Collected data
|---|

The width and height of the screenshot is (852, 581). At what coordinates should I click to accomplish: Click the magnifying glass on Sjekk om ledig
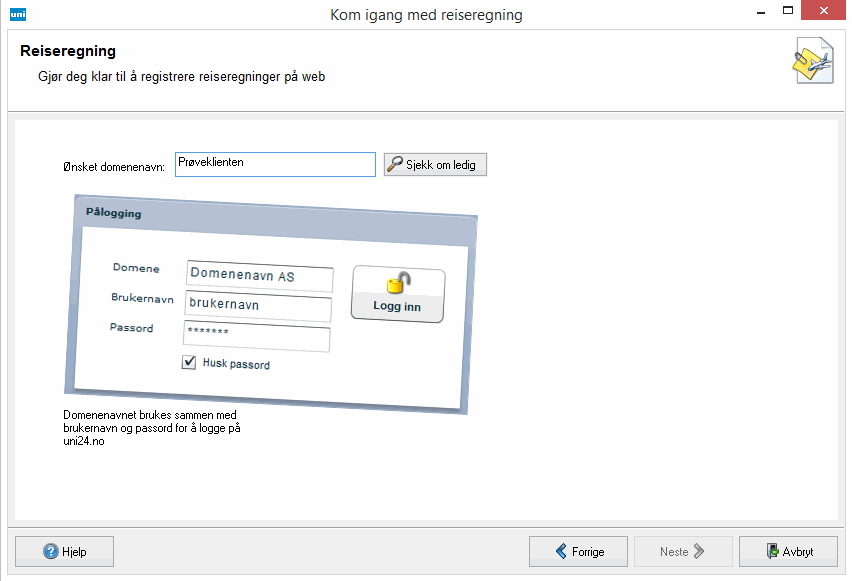coord(395,165)
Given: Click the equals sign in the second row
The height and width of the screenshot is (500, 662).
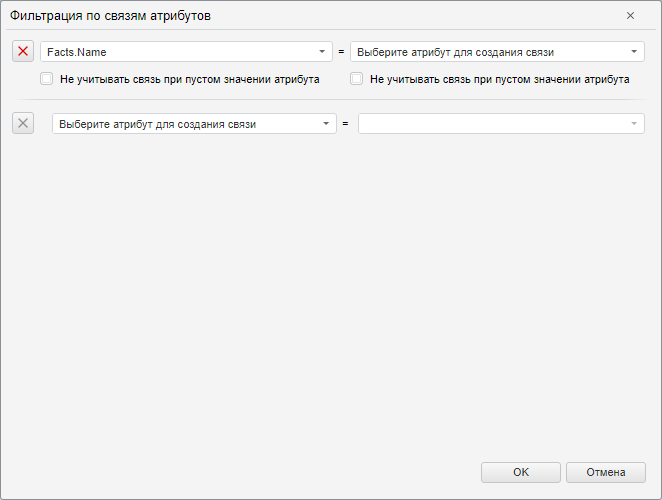Looking at the screenshot, I should pyautogui.click(x=346, y=124).
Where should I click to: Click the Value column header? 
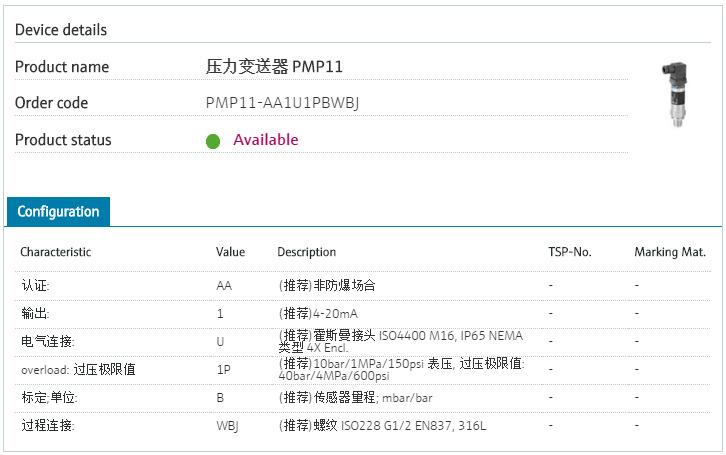(230, 252)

|---|

> _EXERCISE_
Reproduce the records exactly, starting with their first line and ending with the line that contains "Given: Click the", though pictures should be dropped.

> _ANSWER AREA_
The width and height of the screenshot is (852, 581). At what coordinates should I click to accomplish: Click the magnifying glass on Sjekk om ledig
coord(395,165)
Given: Click the equals sign in the second row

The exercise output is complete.